This example illustrates the iterative nature of the outlier detection process. This is done by using a simple test example where an additive outlier at observation number 50 and a level shift at observation number 100 are artificially introduced in the international airline passenger data used in Example 7.2. The following DATA step shows the modifications introduced in the data set:
data airline; set sashelp.air; logair = log(air); if _n_ = 50 then logair = logair - 0.25; if _n_ >= 100 then logair = logair + 0.5; run;
In Example 7.2 the airline model, ARIMA, was seen to be a good fit to the unmodified log-transformed airline passenger series. The preliminary identification steps (not shown) again suggest the airline model as a suitable initial model for the modified data. The following statements specify the airline model and request an outlier search.
/*-- Outlier Detection --*/ proc arima data=airline; identify var=logair( 1, 12 ) noprint; estimate q= (1)(12) noint method= ml; outlier maxnum=3 alpha=0.01; run;
The outlier detection output is shown in Output 7.7.1.
Output 7.7.1: Initial Model
SERIES A: Chemical Process Concentration Readings |
Outlier Detection Summary | |
---|---|
Maximum number searched | 3 |
Number found | 3 |
Significance used | 0.01 |
Outlier Details | ||||
---|---|---|---|---|
Obs | Type | Estimate | Chi-Square | Approx Prob>ChiSq |
100 | Shift | 0.49325 | 199.36 | <.0001 |
50 | Additive | -0.27508 | 104.78 | <.0001 |
135 | Additive | -0.10488 | 13.08 | 0.0003 |
Clearly the level shift at observation number 100 and the additive outlier at observation number 50 are the dominant outliers. Moreover, the corresponding regression coefficients seem to correctly estimate the size and sign of the change. You can augment the airline data with these two regressors, as follows:
data airline; set airline; if _n_ = 50 then AO = 1; else AO = 0.0; if _n_ >= 100 then LS = 1; else LS = 0.0; run;
You can now refine the previous model by including these regressors, as follows.
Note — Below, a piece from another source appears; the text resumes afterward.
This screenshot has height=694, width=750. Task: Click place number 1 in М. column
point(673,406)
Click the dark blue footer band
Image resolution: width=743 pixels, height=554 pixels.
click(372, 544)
Note that the differencing order of the dependent series is matched to the differencing orders of the outlier regressors to get the correct “effective” outlier signatures.
/*-- Airline Model with Outliers --*/ proc arima data=airline; identify var=logair(1, 12) crosscorr=( AO(1, 12) LS(1, 12) ) noprint; estimate q= (1)(12) noint input=( AO LS ) method=ml plot; outlier maxnum=3 alpha=0.01; run;
The outlier detection results are shown in Output 7.7.2.
Output 7.7.2: Airline Model with Outliers
SERIES A: Chemical Process Concentration Readings |
Outlier Detection Summary | |
---|---|
Maximum number searched | 3 |
Number found | 3 |
Significance used | 0.01 |
Outlier Details | ||||
---|---|---|---|---|
Obs | Type | Estimate | Chi-Square | Approx Prob>ChiSq |
135 | Additive | -0.10310 | 12.63 | 0.0004 |
62 | Additive | -0.08872 | 12.33 | 0.0004 |
29 | Additive | 0.08686 | 11.66 | 0.0006 |
The output shows that a few outliers still remain to be accounted for and that the model could be refined further.